[valgrind] [Bug 466172] SIGTRAP crash whenever getaddrinfo call is issued by valgrind

2023-03-29 Thread Mike J
https://bugs.kde.org/show_bug.cgi?id=466172

--- Comment #8 from Mike J  ---
Hi.

This bug can be closed. It is not caused by valgrind.

In case it is of use in future to anyone, further checks have shown that
TaniumClient version 7.4.9.1046 was running on the system and caused the
problem. valgrind was working on the system with an earlier TaniumClient
release, but stopped working when the TaniumClient package was upgraded late
last year, affecting valgrind runs.

As indirectly noted in the earlier comments, the C library getaddrinfo()
function is dynamically loaded when first called by an application.

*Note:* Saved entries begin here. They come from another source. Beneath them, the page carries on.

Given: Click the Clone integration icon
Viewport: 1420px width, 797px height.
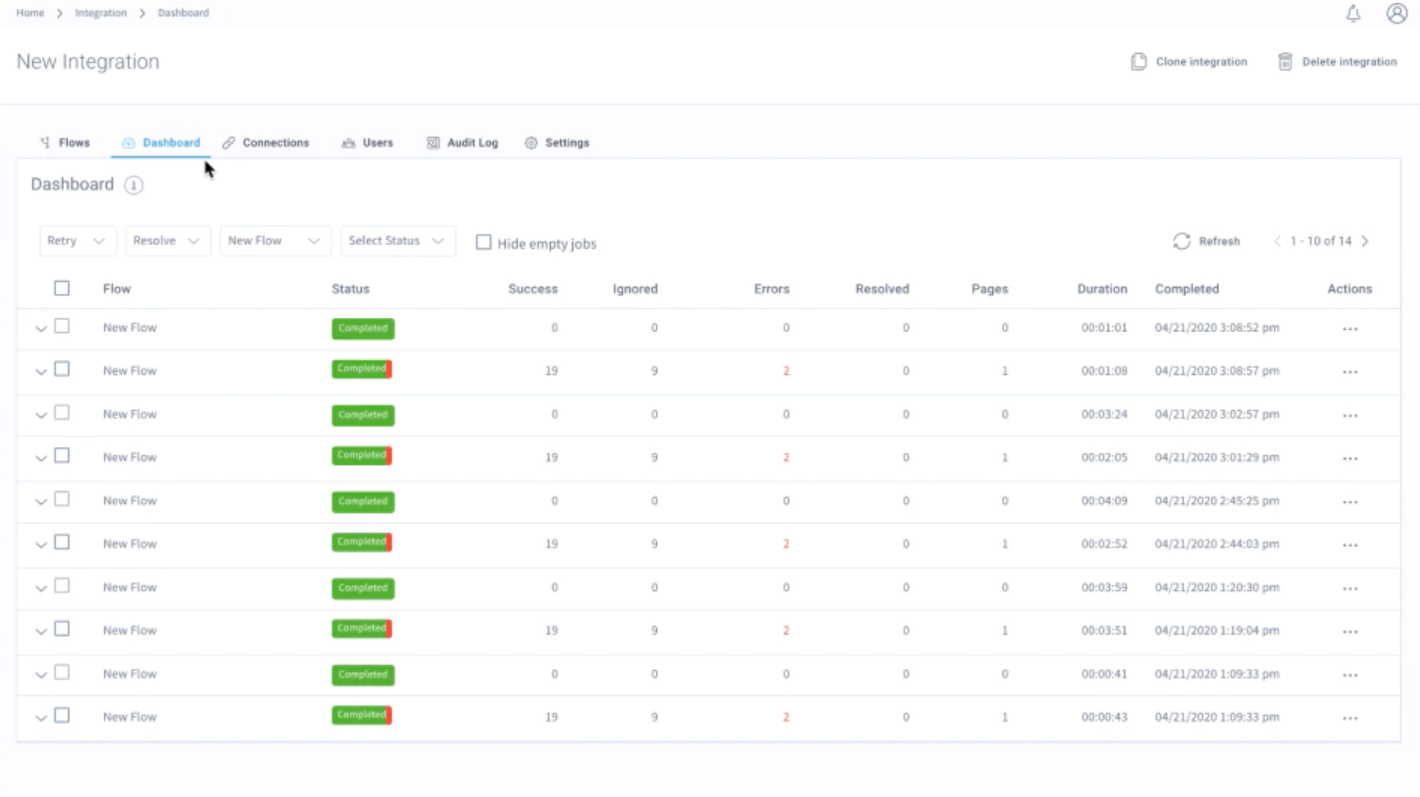Looking at the screenshot, I should point(1139,61).
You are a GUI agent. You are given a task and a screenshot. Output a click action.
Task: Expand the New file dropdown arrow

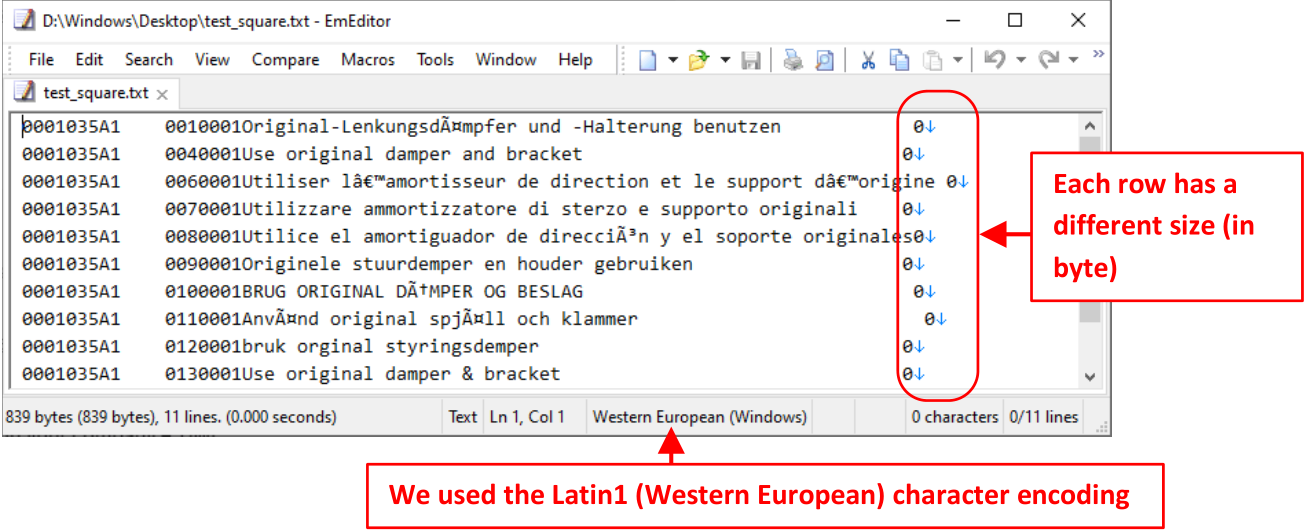(x=673, y=61)
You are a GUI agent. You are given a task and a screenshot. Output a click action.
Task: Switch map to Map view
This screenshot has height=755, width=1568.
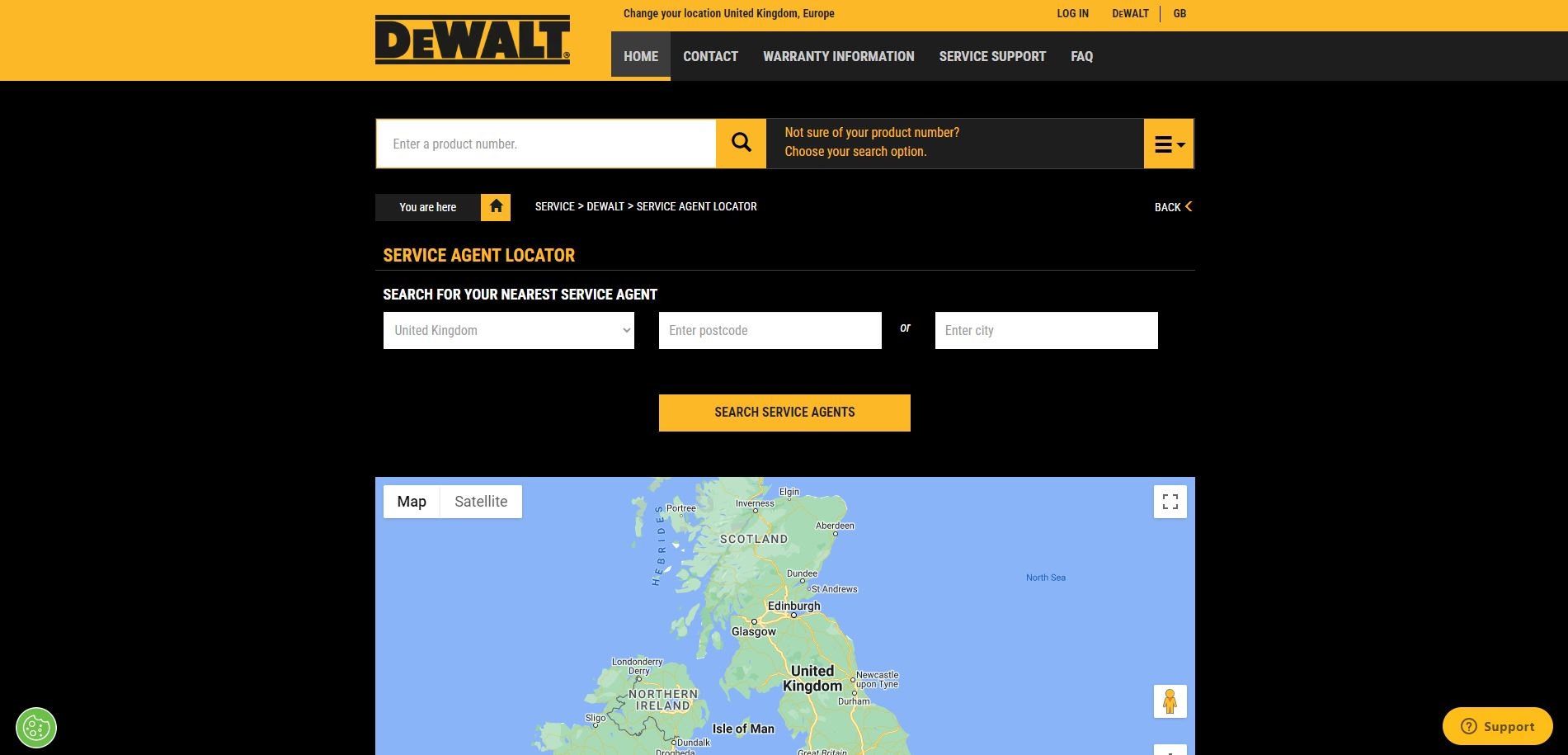point(412,502)
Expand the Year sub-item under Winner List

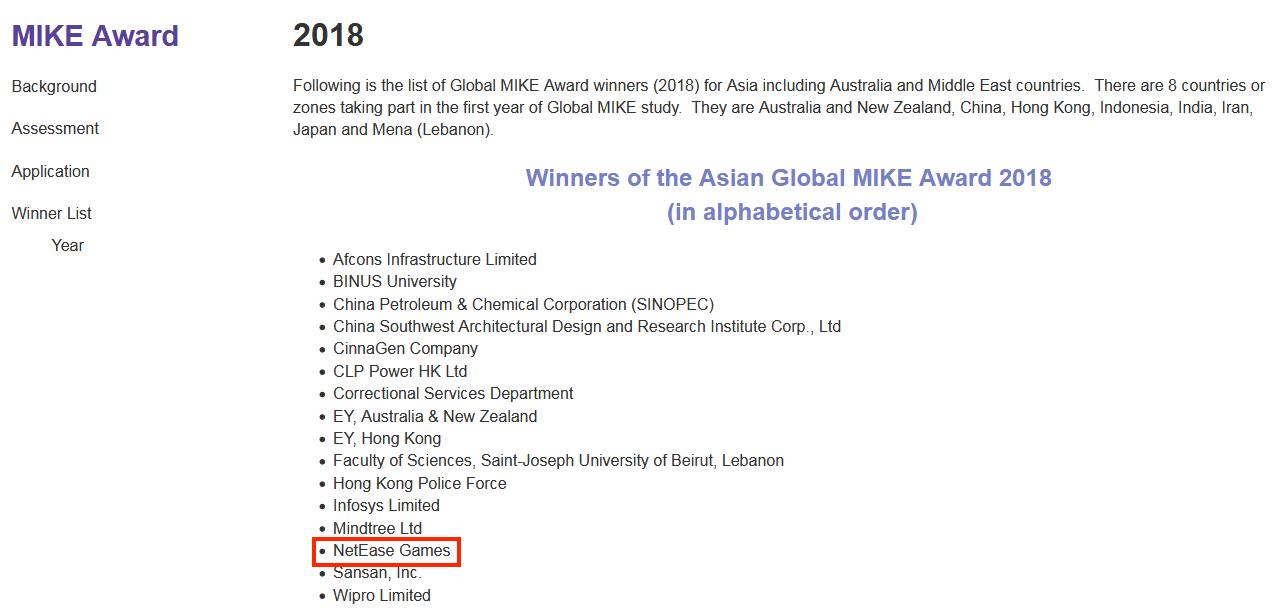point(67,245)
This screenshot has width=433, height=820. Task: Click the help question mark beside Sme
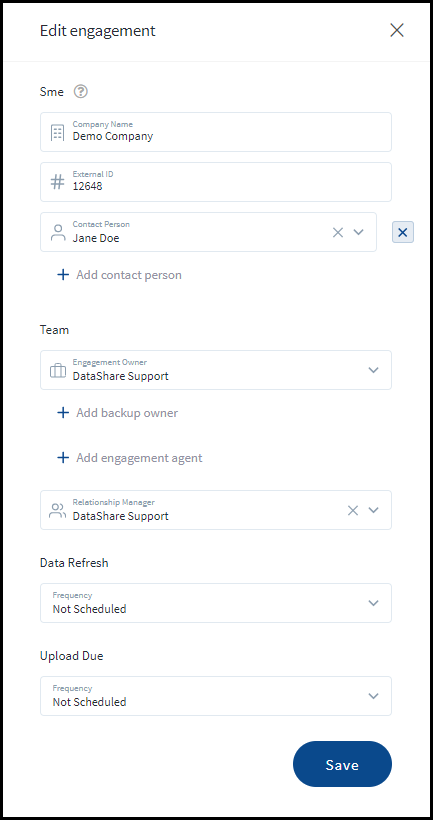[81, 92]
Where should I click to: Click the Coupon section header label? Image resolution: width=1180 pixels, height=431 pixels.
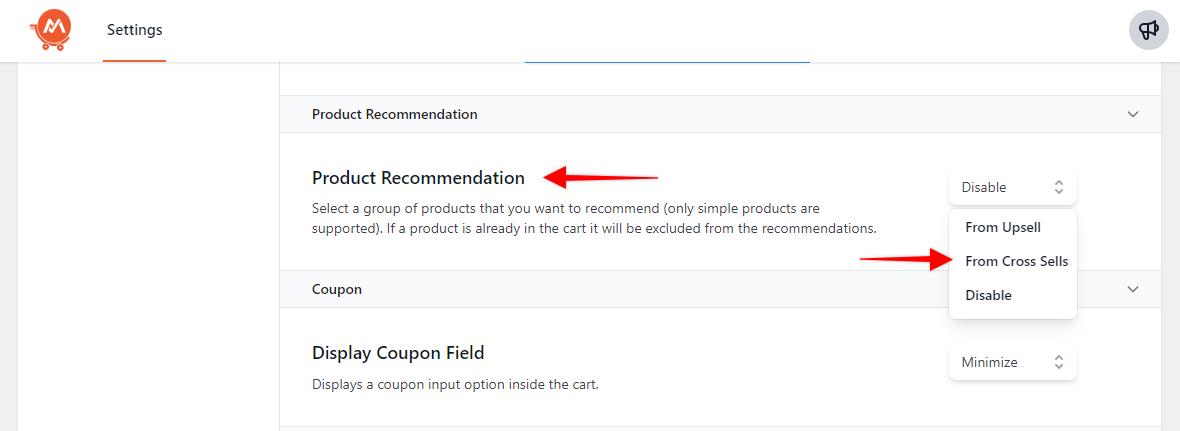(337, 289)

I took
valgrind out of the picture and ran "/usr/bin/hostname -d" under the control of
the gdb debugger.
- With TaniumClient running, on entry to getaddrinfo(), the int3 instruction is
seen instead of the expected push %rbp instruction, corrupting the call stack
and raising a SIGTRAP. If run with valgrind, valgrind catches the raised
SIGTRAP signal in this case and exits with a core dump, showing a corrupt call
stack.
- When TaniumClient is stopped, the expected push %rbp instruction is instead
seen. If run with valgrind, it runs correctly and completes normally.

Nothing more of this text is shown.